In a little over a month, two young men from Central Oregon will join more than 4,000 other athletes at the 2018 Special Olympics USA Games. If the games this year are as successful as the 2014 games in Princeton, New Jersey, were, Zachary Herrmann of Redmond and Micah Webb of Culver are in for a special summer.
The Oregon delegation to the games, which will be held July 1-6 in Seattle, includes 27 athletes, four unified partners (people without disabilities who are paired with disabled athletes in some sports), eight coaches and five staff members. For about a week they’ll eat together, compete together, attend a Seattle Mariners baseball game, celebrate July Fourth with a barbecue and a dance and just generally have a good time. They’ll be housed in a dorm at the University of Washington.
The Special Olympics USA Games are a very big deal, indeed.
All athletes are gold medal winners in their home states. They’ve practiced and competed successfully at home and, in Oregon and no doubt elsewhere, they’ve had a full weekend of training as a group. They’ll join men and women on 51 other teams from around the United States. Oregon’s athletes will travel in style, with a range of brand-new gear, including clothing, supplied largely by Nike.
For Micah Webb, 19, of Culver, this will be his first trip to Seattle. He’s a bowler in the Jefferson County Special Olympics program who has been involved with the program since the third grade. Bowling is a sport he loves, he says, and one he’s been at a long time — since he was 6 or 7 years old. He’s been a Special Olympian nearly that long.
Central Oregon’s other USA athlete is Zach Herrmann, 22, of Redmond, a golfer on the High Desert Special Olympics team. He’s spent the last two years on the golf team and has come to love the sport. Herrmann is a volunteer peer mentor in the Redmond School District’s transition program for students with intellectual disabilities from graduation through their 21st birthdays. Like Webb, he has never been to Seattle.
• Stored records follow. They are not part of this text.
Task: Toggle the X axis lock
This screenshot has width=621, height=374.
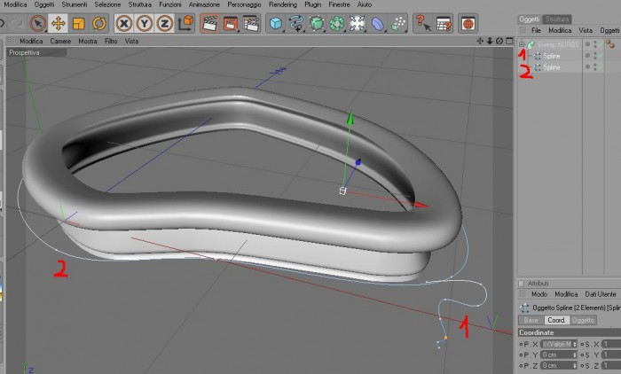Action: [124, 23]
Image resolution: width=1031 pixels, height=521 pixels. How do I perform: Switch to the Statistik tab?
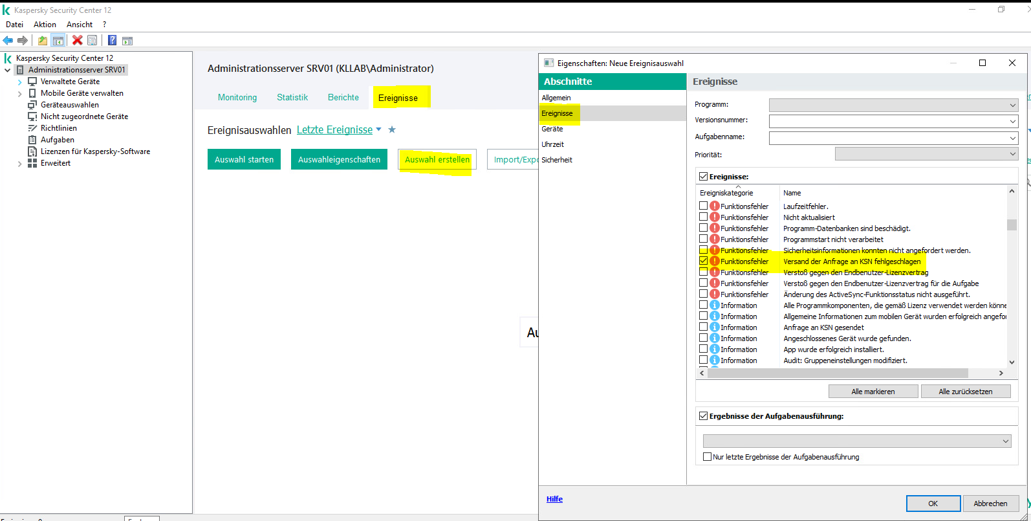click(292, 97)
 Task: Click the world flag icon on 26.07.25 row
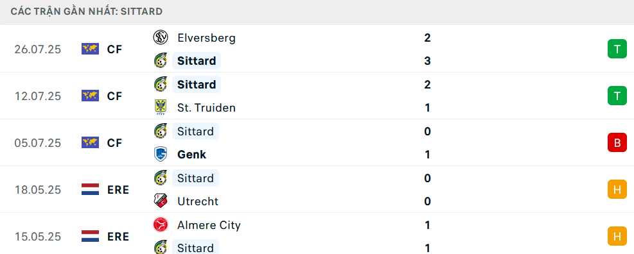click(x=90, y=49)
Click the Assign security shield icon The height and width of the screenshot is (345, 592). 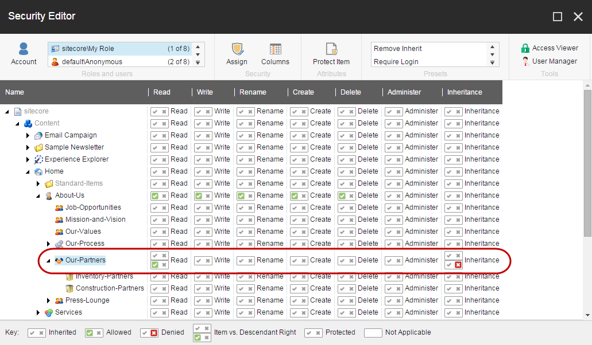pos(237,49)
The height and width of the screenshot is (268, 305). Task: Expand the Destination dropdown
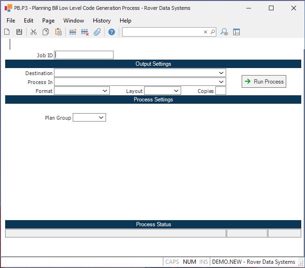[221, 73]
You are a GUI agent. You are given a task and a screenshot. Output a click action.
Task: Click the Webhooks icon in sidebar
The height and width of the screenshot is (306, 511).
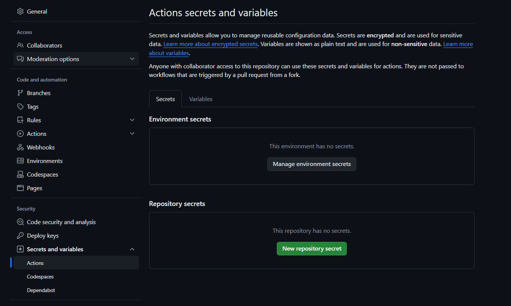coord(20,148)
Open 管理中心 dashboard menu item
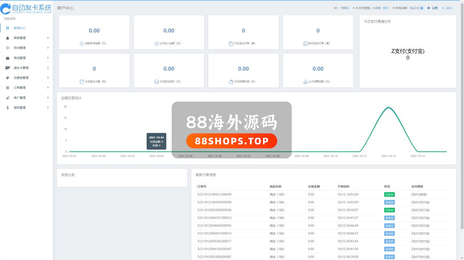Viewport: 464px width, 260px height. click(x=19, y=28)
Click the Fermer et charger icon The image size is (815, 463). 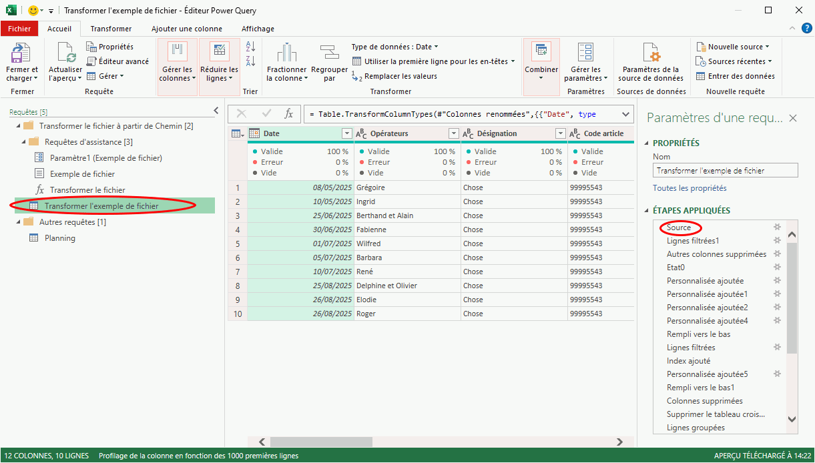pyautogui.click(x=21, y=53)
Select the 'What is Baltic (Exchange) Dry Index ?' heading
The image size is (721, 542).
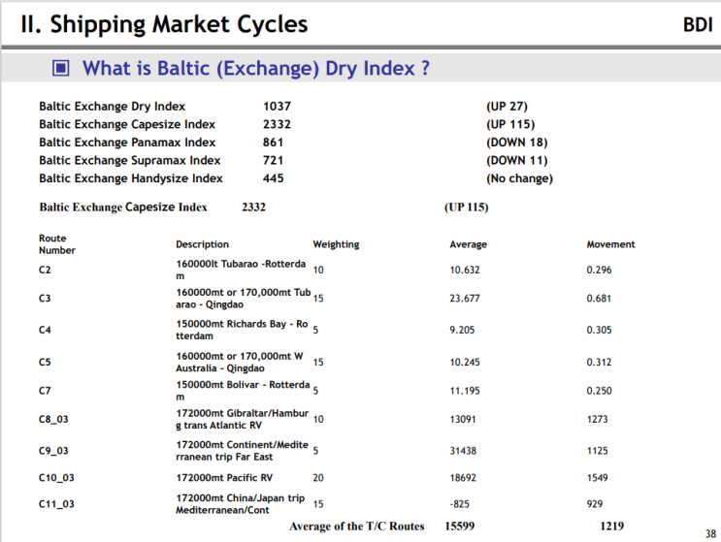point(256,68)
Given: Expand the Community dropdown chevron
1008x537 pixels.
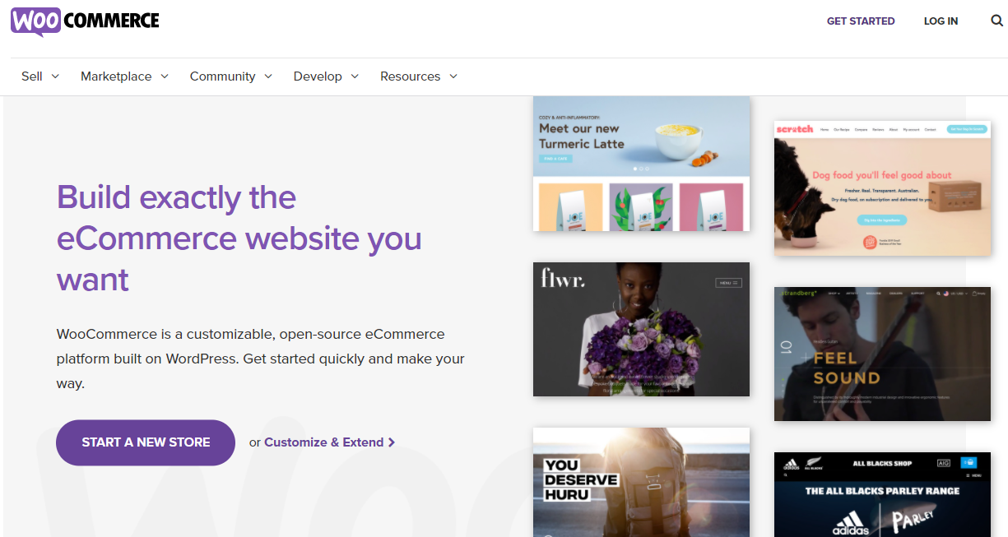Looking at the screenshot, I should point(268,76).
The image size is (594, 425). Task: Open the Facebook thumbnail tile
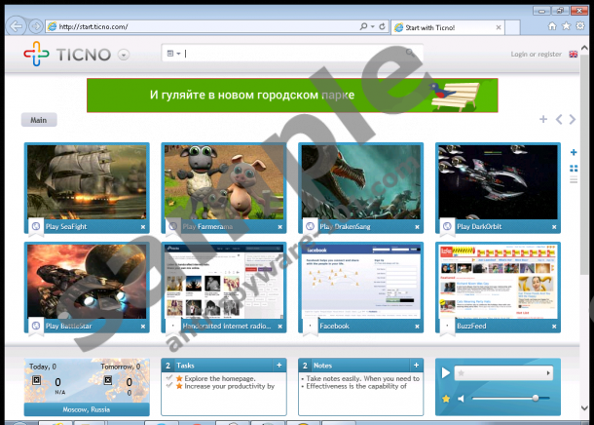pyautogui.click(x=360, y=284)
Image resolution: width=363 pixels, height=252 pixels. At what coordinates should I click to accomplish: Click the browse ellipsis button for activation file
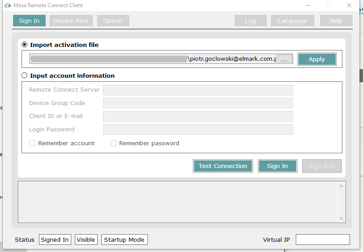(x=284, y=59)
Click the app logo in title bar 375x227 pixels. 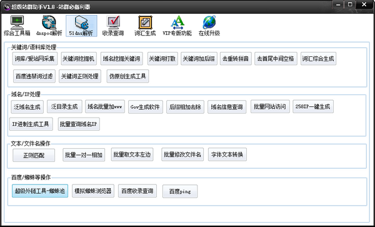(6, 7)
The USA games are a lot like local Special Olympics programs in many ways. They rely heavily on volunteers — some 10,000 will be involved in Seattle, not including coaches. Some volunteers, medical professionals, will run the games’ wellness program, which provides free health screenings and educational events for athletes. They’ll be the extra hands needed in every sport, and one special group will become “Fans in the Stands” so that no athlete, no matter how far from home, will compete without a cheering section to root for him or her.
If my own experience with such things is typical, and I think it is, volunteers will get as much from their participation as the athletes will. I am awed, at practice sessions and at competitions, at athletes’ work ethic in the face of, for some, what seem like almost insurmountable challenges.
For now, Oregon team members are raising money for the trip at app.mobilecause.com/vf/SOOR. Special Olympics is not cheap. No athlete ever is asked to buy his or her own equipment, pay for travel to out-of-town events or supply food on such occasions. In addition, the organization provides the same amenities to volunteers, whose numbers also add up. All that means fundraising is critical and must go beyond major efforts like Tip A Cop and the Polar Plunge.
I don’t know how well Micah and Zach will do in Seattle. I do know they’ll take the Special Olympics oath: “Let me win. But if I cannot win let me be brave in the attempt.” I know, too, that they’ll live up to that oath, and they’ll work on being good sports no matter what happens.
And I’m reasonably certain they’ll have the time of their lives. I wish them the best of luck.